Objective – Copy the items below, from the line containing "The image size" through the end, without any changes.

Element and text location data:
● ● ●

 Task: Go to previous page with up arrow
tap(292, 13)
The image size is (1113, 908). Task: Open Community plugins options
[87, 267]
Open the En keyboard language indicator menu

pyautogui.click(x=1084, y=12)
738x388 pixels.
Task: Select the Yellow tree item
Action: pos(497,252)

● ● ●

Solved exercise –
The image size is (1113, 908). Task: Open Community plugins options
[87, 267]
Open the En keyboard language indicator menu

pyautogui.click(x=1084, y=12)
738x388 pixels.
Task: Select the Yellow tree item
Action: pos(497,252)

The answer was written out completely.